■ **Задание**
Допишите отрывок об антиякобинских брошюрах Бабёфа, начав сразу после его последнего предложения.

■ **Цитируемый отрывок**
※ ※ ※

Представляется, что «Мнение гражданина» следует рассматривать не как изложение реальных взглядов Бабёфа на тот момент и не как настоящий план организации клуба, а прежде всего как высказывание, направленное на то, чтобы обличить якобинцев, отмежеваться от них, защитить Электоральный клуб, представив его организацией совершенно другого рода: ведь меры, направленные против Якобинского клуба (например, запрет подачи Конвенту коллективных петиций), коснулись и его тоже. «Они делили народ на две касты - касту избранных и касту профанов», - писал Бабёф, явно имея в виду якобинцев, присвоивших себе роль общественных арбитров. И с этой точки зрения он предвосхитил позднейших историков, отмечавших, что якобинцы не выражали интересов никакой социальной группы, в то же время претендуя на то, чтобы говорить от имени всего народа{128}. Антиякобинские брошюры Бабёфа столь же противоречивы. Первая из них, под названием «Хотят спасти Каррье»{129}, посвящена злодеяниям этого депутата: автор, ужасаясь, описывает их подробности, которые в это время были у всех на устах, и высказывает опасение, что существуют некие силы, стремящиеся избавить Каррье от заслуженного наказания. Критикуя монтаньяров, террор и революционный порядок управления, Бабёф, тем не менее, призывает не соблюдать формальностей, связанных с положением депутата (как это и было при Робеспьере). «Мне скажут: он еще не осужден. Я отвечаю: он осужден общественным мнением. Этого достаточно. Более чем достаточно»{130}.

В брошюре «Якобинцы-простачки, или битые платят штраф»{131}, посвященной закрытию клуба, Бабёф вновь поднимает тему роли общественного мнения в подлинно свободном обществе. По мнению автора, тирания Робеспьера держалась за счет контроля над общественным мнением, теперь же Конвент претендует на роль главного центра его формирования, в то время как следовало бы дать возможность всему народу свободно высказываться и формулировать свои потребности. Бабёф еще раз обрисовывает свой план устройства «истинно народного общества». И в то же время он жалуется на политическую инертность публики:«Памфлет расходится лишь в том случае, если он снабжен пикантным заглавием... Самые важные политические истины будут замечены только, если их изложат в форме мадригала или эпиграммы. Скоро, пожалуй, дойдёт до того, что придётся сбывать их в конфетных пакетах, а республиканская мораль окажется на лепешках с прописями»{132}.

В брошюре «Путешествие якобинцев во все четыре части света»{133} Бабёф снова критикует террористические порядки, нападает на Барера и Одуэна и высмеивает попытки оставшихся якобинцев привлечь на свою сторону другие народные общества. Публицист снова старается защитить электоральцев, подчеркивая разницу между ними и якобинцами:

«Сообщение журналистов, будто якобинцы совершили путешествие также и в Электоральный клуб, есть чистейшая ложь, придуманная, без сомнения, теми, кому хотелось бы воспользоваться нынешней обстановкой, чтобы подвергнуть все Народные общества той опале, которая должна пасть только на общество 9 термидора»{134}.

※ ※ ※

■ **Исходные данные**
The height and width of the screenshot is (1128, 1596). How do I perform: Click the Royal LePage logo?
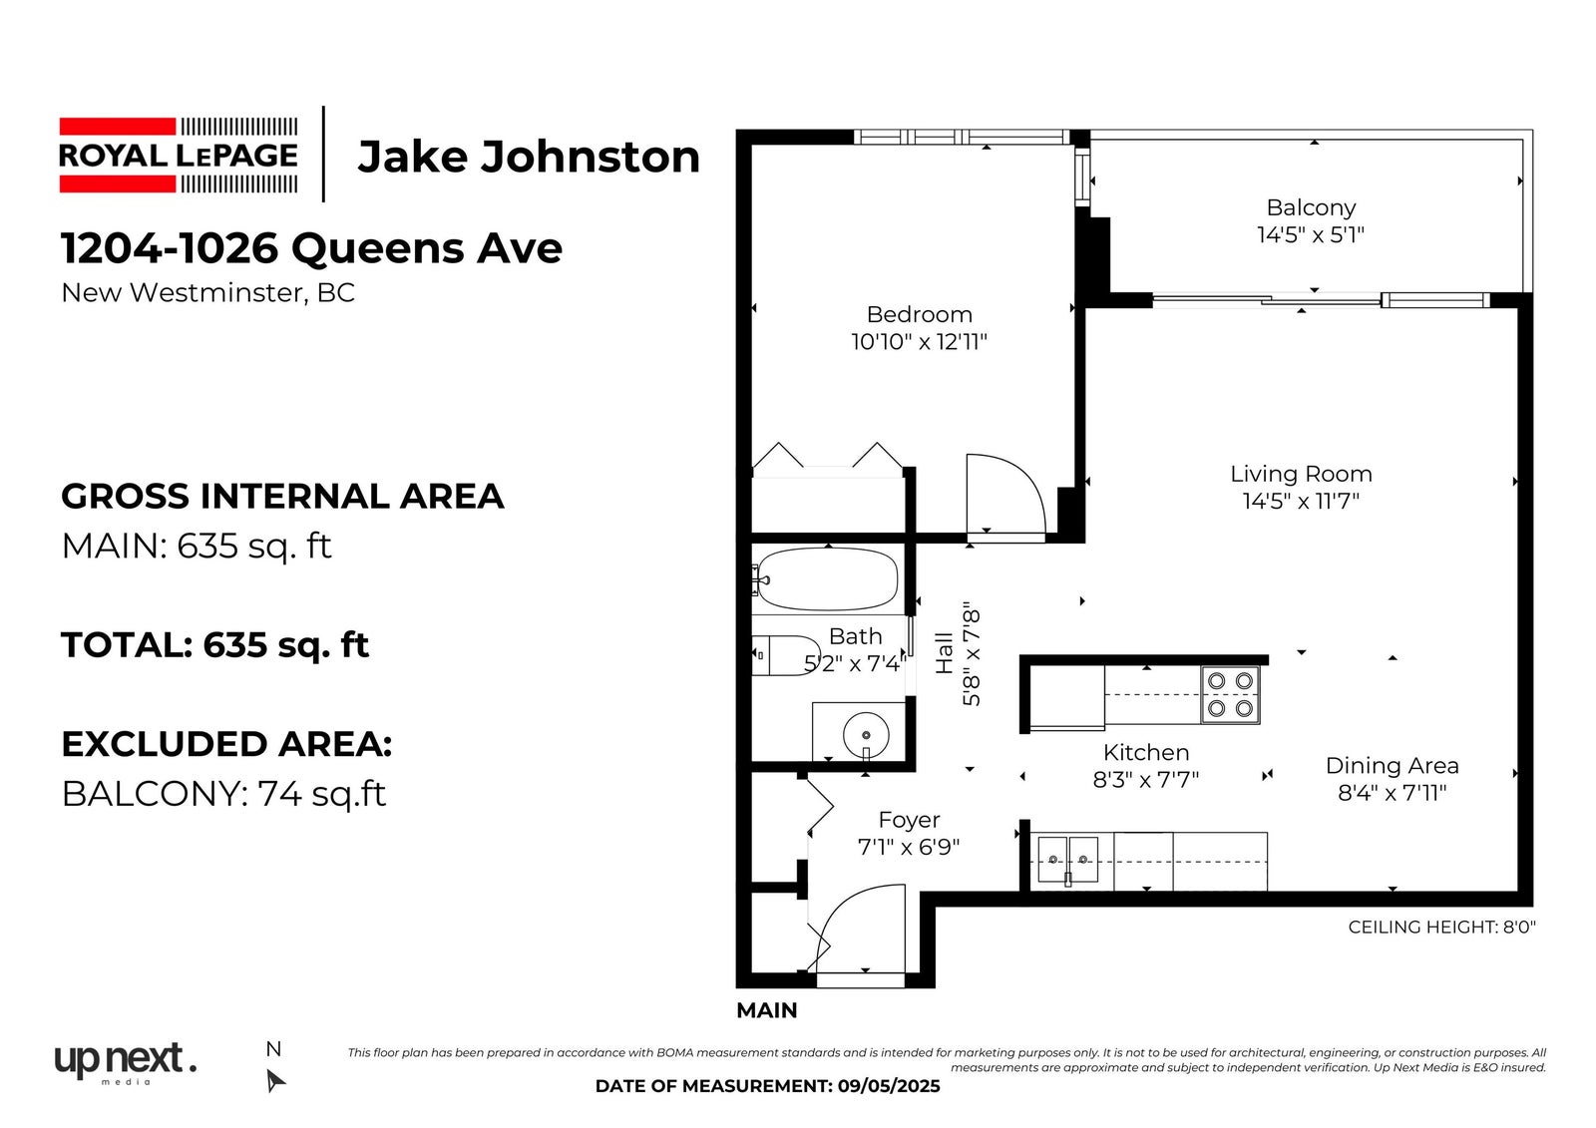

※ ※ ※

■ **Результат**
Действительно, в этот период Электоральный клуб воспринимался как филиал Якобинского. Например, газета «Анналь патриотик» от 20 ноября, сообщая от аресте последнего председателя Якобинского клуба Рессона (Raisson), обвинявшегося в том, что он был приверженцем Робеспьера, добавляла: «В порядке дня меры безопасности не только против якобинцев, но и против всех аффилиированных обществ, особенно против Электорального клуба»{135}. А 24 ноября газета Petite feuille de Paris («Маленький парижский листок») сообщала, что «якобинцы 9 термидора укрылись в Электоральном клубе, где продолжают свою подрывную деятельность»{136}. Это одно из последних упоминаний в источниках об Электоральном клубе: к этому времени он уже потерял свое прежнее помещение и заседал в Лувре, куда его пустила дружественно настроенная секция Музея. Но дни клуба были сочтены.

Любопытно, что Электоральный клуб считали якобинцами, тогда как виднейший его активист Бабёф как раз выступал против них. Разве можно быть и за, и против якобинцев?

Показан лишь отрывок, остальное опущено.